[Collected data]
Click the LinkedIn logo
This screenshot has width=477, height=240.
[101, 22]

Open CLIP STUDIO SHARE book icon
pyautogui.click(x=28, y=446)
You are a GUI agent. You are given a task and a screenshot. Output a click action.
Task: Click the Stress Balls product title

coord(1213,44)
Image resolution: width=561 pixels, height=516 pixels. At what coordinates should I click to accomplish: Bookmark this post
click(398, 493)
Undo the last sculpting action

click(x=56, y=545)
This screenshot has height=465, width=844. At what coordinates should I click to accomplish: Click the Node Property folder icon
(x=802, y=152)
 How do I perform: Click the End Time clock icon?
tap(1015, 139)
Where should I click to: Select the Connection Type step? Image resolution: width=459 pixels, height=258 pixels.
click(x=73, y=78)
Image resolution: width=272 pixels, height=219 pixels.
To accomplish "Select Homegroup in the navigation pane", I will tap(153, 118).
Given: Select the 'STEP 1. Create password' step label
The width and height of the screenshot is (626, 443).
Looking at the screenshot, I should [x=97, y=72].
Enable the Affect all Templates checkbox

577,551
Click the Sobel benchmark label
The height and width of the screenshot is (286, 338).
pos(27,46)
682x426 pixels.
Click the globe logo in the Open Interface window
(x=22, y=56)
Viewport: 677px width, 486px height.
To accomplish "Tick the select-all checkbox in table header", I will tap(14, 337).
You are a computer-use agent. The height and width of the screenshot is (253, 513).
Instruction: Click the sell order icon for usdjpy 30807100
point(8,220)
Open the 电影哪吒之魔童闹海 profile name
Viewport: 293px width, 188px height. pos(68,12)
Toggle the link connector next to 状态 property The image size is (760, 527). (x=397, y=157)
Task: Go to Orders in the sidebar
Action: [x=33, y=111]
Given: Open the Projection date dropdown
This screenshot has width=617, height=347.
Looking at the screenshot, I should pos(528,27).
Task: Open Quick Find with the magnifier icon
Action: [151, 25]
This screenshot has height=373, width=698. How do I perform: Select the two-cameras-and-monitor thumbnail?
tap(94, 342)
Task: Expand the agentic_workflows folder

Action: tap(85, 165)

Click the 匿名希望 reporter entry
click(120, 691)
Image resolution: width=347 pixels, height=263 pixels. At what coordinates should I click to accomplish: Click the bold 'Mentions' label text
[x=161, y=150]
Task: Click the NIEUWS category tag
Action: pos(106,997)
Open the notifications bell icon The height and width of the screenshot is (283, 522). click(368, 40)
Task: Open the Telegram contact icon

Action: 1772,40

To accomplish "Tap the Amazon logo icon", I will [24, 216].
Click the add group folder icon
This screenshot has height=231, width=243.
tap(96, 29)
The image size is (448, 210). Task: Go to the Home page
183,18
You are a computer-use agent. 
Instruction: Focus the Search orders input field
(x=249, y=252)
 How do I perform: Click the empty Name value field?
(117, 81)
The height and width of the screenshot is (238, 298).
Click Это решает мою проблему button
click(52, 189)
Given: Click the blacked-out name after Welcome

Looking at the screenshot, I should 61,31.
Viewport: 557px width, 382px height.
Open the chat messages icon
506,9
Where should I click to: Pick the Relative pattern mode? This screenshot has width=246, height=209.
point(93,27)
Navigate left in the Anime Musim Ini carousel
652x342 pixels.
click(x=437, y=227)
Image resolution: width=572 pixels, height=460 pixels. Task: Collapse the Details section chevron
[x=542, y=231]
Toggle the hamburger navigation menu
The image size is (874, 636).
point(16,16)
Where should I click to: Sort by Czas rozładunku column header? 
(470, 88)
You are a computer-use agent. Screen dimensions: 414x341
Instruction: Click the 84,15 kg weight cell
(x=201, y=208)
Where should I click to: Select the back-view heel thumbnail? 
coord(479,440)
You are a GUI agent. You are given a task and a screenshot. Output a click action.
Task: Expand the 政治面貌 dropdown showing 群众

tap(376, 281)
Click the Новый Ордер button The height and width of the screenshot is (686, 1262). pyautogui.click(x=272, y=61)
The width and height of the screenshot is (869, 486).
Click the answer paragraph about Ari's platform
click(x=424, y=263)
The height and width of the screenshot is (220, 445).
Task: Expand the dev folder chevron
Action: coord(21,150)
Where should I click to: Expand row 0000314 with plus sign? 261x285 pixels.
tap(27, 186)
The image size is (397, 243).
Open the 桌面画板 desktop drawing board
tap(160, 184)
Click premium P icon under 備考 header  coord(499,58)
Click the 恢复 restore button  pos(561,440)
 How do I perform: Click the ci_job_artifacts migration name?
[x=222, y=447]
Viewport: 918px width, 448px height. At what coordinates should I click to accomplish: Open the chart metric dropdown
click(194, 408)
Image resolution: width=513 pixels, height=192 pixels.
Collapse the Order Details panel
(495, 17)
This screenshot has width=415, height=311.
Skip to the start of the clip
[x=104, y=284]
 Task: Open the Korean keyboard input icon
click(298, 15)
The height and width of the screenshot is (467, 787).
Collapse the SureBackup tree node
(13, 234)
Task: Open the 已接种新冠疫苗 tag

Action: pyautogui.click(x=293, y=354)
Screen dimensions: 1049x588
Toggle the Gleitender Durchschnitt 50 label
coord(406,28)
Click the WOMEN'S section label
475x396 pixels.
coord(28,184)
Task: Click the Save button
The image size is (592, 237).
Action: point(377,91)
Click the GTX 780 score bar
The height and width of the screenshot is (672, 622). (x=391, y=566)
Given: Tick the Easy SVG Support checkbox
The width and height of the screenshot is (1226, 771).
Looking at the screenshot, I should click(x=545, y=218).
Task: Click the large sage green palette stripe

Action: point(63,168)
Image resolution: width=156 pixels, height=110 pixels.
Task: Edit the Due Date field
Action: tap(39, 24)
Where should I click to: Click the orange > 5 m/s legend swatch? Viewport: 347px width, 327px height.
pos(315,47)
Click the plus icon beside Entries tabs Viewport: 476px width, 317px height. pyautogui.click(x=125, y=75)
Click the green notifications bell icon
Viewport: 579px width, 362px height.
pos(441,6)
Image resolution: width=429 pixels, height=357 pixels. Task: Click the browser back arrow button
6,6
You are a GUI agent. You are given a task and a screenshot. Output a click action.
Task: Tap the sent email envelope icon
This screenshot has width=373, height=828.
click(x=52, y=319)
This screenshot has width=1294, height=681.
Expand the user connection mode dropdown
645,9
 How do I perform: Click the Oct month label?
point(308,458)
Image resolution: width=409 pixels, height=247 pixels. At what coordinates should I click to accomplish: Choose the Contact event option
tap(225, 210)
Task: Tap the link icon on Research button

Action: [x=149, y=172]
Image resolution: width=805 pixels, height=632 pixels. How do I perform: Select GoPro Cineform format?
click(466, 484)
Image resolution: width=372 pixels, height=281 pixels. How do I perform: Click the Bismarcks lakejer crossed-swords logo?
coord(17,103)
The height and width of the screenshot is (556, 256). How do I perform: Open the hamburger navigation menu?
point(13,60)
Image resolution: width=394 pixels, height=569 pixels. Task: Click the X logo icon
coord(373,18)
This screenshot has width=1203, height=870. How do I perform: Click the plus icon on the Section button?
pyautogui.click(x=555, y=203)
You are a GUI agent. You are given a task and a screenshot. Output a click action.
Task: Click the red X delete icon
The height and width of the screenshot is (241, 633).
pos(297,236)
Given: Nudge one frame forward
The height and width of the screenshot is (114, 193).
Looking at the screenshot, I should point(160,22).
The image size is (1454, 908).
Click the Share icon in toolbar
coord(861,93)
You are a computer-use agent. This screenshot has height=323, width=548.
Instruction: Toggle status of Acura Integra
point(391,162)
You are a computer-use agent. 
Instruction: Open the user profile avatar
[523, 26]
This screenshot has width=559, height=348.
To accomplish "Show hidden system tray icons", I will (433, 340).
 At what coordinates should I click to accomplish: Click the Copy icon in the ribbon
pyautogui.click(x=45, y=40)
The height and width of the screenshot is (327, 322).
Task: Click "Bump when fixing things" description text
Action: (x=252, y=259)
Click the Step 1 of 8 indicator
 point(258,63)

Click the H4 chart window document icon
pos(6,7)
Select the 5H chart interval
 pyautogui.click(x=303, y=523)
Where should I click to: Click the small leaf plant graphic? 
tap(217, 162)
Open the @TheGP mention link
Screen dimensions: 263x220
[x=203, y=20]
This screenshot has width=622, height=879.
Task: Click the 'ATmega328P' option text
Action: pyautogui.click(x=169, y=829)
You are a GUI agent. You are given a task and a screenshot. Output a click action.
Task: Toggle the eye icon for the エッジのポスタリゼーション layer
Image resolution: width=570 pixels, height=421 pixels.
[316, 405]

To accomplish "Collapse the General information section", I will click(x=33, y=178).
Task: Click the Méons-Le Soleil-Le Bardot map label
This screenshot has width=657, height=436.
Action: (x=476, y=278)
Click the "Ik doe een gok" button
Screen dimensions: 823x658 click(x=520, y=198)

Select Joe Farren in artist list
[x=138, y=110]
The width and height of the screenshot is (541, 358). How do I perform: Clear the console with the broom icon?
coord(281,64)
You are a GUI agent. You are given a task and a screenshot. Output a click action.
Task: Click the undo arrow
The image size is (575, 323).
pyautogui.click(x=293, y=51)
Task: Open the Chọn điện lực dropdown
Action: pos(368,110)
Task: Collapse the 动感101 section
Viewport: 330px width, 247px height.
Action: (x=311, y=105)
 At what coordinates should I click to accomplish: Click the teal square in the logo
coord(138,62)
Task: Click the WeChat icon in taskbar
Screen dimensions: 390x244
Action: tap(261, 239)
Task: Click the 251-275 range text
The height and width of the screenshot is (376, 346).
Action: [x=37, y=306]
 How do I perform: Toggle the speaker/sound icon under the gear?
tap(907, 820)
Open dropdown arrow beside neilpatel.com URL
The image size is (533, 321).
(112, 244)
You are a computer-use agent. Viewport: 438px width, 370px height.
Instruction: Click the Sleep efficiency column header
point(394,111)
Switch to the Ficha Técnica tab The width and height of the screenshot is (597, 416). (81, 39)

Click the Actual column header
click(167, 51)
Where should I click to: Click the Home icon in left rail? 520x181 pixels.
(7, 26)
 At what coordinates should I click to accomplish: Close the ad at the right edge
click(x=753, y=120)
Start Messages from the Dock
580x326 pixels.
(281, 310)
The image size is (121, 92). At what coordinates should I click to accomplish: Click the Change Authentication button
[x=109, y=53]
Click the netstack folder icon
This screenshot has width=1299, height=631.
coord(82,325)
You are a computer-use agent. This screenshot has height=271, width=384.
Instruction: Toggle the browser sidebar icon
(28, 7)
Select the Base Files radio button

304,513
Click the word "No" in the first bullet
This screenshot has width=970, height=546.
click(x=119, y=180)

__WHAT THIS TASK INVOLVES__
Report each line in the entries where the string "notifications" occurs.

__TASK OUTPUT__
Open the notifications bell icon The height and width of the screenshot is (283, 522). click(368, 40)
Click the green notifications bell icon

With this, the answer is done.